From mboxrd@z Thu Jan  1 00:00:00 1970
Return-Path: <linux-kernel-owner@vger.kernel.org>
Received: (majordomo@vger.kernel.org) by vger.kernel.org via listexpand
	id S1751990Ab1GTWG4 (ORCPT <rfc822;w@1wt.eu>);
	Wed, 20 Jul 2011 18:06:56 -0400
Received: from e2.ny.us.ibm.com ([32.97.182.142]:54913 "EHLO e2.ny.us.ibm.com"
	rhost-flags-OK-OK-OK-OK) by vger.kernel.org with ESMTP
	id S1751545Ab1GTWGy (ORCPT <rfc822;linux-kernel@vger.kernel.org>);
	Wed, 20 Jul 2011 18:06:54 -0400
Date: Wed, 20 Jul 2011 15:06:48 -0700
From: "Paul E. McKenney" <paulmck@linux.vnet.ibm.com>
To: Ed Tomlinson <edt@aei.ca>
Cc: Ingo Molnar <mingo@elte.hu>,
        Linus Torvalds <torvalds@linux-foundation.org>,
        Peter Zijlstra <peterz@infradead.org>,
        Ben Greear <greearb@candelatech.com>, linux-kernel@vger.kernel.org,
        laijs@cn.fujitsu.com, dipankar@in.ibm.com, akpm@linux-foundation.org,
        mathieu.desnoyers@polymtl.ca, josh@joshtriplett.org, niv@us.ibm.com,
        tglx@linutronix.de, rostedt@goodmis.org, Valdis.Kletnieks@vt.edu,
        dhowells@redhat.com, eric.dumazet@gmail.com, darren@dvhart.com,
        patches@linaro.org
Subject: Re: [GIT PULL] RCU fixes for v3.0
Message-ID: <20110720220648.GU2313@linux.vnet.ibm.com>
Reply-To: paulmck@linux.vnet.ibm.com
References: <CA+55aFyaCY=qzFKswi2NR097KZtb5x98sba3rHJ7B0rchtzm2g@mail.gmail.com>
 <20110720195742.GA14671@elte.hu>
 <20110720210426.GA30743@elte.hu>
 <201107201755.38653.edt@aei.ca>
MIME-Version: 1.0
Content-Type: text/plain; charset=us-ascii
Content-Disposition: inline
In-Reply-To: <201107201755.38653.edt@aei.ca>
User-Agent: Mutt/1.5.20 (2009-06-14)
Sender: linux-kernel-owner@vger.kernel.org
List-ID: <linux-kernel.vger.kernel.org>
X-Mailing-List: linux-kernel@vger.kernel.org

On Wed, Jul 20, 2011 at 05:55:37PM -0400, Ed Tomlinson wrote:
> On Wednesday 20 July 2011 17:04:26 Ingo Molnar wrote:
> > 
> > * Ingo Molnar <mingo@elte.hu> wrote:
> > 
> > > Having put some testing into your rcu/urgent branch today i'd feel 
> > > more comfortable with taking this plus perhaps an RCU_BOOST 
> > > disabling patch.
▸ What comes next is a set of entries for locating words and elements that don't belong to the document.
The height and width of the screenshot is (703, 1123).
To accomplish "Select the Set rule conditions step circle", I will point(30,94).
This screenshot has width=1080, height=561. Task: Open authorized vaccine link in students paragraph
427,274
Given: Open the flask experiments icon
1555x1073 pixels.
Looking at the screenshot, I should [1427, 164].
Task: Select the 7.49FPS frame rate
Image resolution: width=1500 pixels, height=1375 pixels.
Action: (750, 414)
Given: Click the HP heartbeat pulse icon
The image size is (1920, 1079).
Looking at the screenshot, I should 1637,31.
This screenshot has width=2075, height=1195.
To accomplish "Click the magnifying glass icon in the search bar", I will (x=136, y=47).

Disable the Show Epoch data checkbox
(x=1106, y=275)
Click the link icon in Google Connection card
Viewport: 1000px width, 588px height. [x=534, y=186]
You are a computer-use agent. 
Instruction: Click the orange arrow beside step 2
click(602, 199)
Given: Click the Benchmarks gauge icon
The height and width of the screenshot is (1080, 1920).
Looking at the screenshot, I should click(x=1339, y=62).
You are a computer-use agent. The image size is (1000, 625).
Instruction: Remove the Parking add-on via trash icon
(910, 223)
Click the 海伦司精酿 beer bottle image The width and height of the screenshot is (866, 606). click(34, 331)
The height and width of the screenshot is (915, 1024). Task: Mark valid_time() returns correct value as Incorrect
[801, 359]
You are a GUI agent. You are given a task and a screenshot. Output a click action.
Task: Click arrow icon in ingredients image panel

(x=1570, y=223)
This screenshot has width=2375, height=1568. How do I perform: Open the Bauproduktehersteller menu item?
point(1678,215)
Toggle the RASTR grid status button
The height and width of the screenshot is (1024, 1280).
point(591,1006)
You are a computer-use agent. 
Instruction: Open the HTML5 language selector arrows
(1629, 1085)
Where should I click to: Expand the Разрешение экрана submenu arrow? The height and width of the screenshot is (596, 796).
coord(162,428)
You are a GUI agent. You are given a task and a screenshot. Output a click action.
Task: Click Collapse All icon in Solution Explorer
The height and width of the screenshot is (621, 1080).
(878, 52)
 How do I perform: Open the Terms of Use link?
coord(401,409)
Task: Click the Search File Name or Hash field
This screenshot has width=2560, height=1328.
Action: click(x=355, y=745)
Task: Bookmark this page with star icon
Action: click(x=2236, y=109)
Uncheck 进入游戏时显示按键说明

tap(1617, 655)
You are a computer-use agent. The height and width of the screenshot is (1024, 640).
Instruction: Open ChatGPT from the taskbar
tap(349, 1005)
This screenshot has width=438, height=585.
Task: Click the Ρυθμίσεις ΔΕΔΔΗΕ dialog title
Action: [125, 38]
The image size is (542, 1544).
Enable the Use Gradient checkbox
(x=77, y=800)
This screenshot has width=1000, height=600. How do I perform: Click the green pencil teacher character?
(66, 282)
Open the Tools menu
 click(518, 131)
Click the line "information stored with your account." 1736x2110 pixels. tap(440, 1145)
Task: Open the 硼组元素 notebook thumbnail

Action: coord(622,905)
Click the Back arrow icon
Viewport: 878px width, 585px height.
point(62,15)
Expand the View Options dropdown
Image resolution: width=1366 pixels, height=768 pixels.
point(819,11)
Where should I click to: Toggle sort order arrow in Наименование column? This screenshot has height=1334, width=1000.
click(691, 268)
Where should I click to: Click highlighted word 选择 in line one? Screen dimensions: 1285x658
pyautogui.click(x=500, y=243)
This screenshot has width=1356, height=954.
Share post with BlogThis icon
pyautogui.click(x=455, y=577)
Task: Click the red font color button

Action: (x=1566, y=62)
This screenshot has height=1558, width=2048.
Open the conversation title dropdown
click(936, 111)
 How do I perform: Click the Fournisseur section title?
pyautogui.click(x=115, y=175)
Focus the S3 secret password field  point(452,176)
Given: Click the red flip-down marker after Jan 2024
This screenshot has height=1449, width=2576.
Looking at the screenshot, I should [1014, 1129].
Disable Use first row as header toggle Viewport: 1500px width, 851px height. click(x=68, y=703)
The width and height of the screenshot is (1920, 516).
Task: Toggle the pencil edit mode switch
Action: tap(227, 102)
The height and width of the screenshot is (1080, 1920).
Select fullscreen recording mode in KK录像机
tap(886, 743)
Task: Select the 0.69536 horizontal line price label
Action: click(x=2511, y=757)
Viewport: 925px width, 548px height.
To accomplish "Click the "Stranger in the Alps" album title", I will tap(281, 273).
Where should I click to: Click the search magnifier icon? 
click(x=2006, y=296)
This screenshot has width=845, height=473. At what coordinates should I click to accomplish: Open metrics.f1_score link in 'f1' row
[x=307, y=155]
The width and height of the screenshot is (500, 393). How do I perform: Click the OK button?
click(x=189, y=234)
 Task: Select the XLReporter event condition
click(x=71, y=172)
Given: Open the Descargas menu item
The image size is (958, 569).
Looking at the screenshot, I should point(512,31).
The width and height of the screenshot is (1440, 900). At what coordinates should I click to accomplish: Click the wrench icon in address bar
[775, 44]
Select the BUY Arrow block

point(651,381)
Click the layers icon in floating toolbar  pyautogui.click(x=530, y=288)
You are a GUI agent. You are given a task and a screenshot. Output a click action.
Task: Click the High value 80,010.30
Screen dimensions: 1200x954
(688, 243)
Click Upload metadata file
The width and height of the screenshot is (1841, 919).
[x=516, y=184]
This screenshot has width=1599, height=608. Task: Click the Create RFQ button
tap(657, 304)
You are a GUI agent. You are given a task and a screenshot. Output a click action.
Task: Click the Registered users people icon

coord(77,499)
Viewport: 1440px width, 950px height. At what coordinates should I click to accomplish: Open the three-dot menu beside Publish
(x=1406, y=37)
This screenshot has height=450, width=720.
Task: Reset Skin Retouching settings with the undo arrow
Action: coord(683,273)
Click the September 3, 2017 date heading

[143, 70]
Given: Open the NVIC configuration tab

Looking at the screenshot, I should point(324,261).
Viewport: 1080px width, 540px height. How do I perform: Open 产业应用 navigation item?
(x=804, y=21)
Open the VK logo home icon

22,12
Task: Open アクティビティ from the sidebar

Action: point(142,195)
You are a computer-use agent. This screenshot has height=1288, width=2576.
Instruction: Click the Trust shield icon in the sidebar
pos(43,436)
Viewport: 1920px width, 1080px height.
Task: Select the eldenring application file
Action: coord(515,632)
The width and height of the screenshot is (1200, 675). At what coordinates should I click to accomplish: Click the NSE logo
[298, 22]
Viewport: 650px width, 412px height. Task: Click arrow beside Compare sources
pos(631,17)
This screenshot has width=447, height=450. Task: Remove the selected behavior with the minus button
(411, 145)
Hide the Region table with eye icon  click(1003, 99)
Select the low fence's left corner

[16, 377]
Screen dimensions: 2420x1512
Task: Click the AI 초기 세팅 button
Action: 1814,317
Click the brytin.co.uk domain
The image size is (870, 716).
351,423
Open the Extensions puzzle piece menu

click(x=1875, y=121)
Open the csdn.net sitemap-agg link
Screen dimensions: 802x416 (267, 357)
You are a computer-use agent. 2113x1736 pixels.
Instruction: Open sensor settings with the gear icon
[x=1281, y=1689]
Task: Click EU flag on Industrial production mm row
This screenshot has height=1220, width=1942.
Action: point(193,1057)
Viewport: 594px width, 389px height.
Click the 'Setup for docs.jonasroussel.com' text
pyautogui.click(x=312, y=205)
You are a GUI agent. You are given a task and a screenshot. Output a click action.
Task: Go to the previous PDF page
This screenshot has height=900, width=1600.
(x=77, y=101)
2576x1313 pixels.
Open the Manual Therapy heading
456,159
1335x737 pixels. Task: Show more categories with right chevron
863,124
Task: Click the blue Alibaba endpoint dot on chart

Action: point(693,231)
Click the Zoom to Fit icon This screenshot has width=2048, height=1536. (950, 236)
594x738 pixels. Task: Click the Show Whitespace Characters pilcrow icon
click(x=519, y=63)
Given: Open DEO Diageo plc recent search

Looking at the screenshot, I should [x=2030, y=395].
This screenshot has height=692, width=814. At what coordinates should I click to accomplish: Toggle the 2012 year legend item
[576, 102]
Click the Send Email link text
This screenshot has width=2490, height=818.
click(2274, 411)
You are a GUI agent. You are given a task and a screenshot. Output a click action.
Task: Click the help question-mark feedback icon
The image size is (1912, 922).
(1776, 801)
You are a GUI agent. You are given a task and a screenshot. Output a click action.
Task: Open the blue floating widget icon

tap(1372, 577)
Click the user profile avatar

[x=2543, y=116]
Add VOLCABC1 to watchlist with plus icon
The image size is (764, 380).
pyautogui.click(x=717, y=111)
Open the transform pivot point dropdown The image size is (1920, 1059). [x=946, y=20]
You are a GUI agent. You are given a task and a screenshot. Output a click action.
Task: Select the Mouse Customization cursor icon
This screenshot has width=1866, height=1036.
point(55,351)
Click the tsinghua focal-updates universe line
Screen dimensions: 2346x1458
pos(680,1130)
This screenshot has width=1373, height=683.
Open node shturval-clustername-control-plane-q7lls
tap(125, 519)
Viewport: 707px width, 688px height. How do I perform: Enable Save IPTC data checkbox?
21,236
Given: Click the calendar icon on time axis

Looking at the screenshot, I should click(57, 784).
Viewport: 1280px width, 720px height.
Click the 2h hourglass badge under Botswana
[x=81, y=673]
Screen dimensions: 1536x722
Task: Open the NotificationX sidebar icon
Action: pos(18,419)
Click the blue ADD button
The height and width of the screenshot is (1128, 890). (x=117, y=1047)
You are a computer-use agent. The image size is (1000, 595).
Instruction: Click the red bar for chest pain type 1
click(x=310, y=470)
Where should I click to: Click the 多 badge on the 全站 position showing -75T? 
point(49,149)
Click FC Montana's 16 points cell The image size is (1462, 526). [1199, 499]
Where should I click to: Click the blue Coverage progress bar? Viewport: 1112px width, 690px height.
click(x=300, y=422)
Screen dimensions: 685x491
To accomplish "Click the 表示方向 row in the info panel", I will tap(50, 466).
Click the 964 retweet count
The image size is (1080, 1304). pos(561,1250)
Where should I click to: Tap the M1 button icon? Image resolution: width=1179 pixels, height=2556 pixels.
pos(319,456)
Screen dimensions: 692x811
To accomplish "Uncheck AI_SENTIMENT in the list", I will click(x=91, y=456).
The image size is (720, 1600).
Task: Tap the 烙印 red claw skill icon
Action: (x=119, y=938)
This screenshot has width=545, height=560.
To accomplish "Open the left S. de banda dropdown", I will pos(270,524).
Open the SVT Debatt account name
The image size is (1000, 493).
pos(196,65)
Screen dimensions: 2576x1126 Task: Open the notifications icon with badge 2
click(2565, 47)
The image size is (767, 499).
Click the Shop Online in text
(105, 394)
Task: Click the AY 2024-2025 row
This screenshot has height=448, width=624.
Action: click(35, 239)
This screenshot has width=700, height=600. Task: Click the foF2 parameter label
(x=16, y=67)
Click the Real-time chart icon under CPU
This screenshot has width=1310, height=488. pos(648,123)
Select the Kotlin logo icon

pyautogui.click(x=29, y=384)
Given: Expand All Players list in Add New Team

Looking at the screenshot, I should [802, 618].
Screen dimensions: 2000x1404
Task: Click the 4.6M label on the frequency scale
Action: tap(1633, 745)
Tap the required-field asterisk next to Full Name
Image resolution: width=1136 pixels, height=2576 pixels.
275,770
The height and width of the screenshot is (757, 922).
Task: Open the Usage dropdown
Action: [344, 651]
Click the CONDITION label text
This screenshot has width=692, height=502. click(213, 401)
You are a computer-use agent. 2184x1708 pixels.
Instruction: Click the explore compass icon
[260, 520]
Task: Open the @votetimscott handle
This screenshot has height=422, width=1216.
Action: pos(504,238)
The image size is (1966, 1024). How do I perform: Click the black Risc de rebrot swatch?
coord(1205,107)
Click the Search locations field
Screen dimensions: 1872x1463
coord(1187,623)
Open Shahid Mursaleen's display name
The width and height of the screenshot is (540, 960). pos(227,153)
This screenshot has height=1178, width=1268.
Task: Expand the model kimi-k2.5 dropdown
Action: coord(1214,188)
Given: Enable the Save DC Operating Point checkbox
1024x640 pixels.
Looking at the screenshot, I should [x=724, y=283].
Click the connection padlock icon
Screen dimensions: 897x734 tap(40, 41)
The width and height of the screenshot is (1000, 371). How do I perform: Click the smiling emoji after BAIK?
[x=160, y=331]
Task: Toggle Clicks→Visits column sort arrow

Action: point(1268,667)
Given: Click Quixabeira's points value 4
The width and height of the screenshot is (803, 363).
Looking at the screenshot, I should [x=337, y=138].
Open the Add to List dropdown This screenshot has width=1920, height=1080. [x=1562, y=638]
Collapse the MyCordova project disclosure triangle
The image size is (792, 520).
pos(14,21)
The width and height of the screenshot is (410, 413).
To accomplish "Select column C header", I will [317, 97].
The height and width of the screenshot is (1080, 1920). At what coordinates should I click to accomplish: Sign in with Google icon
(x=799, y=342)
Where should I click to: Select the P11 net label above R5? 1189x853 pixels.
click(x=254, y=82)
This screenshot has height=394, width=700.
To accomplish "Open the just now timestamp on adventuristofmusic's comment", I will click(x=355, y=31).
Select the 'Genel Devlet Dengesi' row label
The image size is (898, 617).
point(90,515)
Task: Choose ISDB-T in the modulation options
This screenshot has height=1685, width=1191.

That makes it all fundamentally tested by a number 
> > > of people (including those who reported/reproduced the problems).
> > > 
> > > Linus, would that approach be fine with you? I'll send an RFC pull 
> > > request for the 6 patches as a reply to this mail, in a couple of 
> > > minutes.
> > 
> > here it is:
> > 
> > Linus,
> > 
> > Please pull the latest core-urgent-for-linus git tree from:
> > 
> >    git://git.kernel.org/pub/scm/linux/kernel/git/tip/linux-2.6-tip.git core-urgent-for-linus
> 
> I've been running on the previous version of this tree along with a fix for the first patch.  An 
> additional patch was added this morning to prevent an invalid warning from triggering.  Aside 
> from that warning the system was stable with no other unexpected output in dmesg.  
> 
> Resetting to master and pulling the above tree gives me a clean boot.  On atleast one box that was
> seeing problems this seems too be making things better (boost and threadirqs enabled).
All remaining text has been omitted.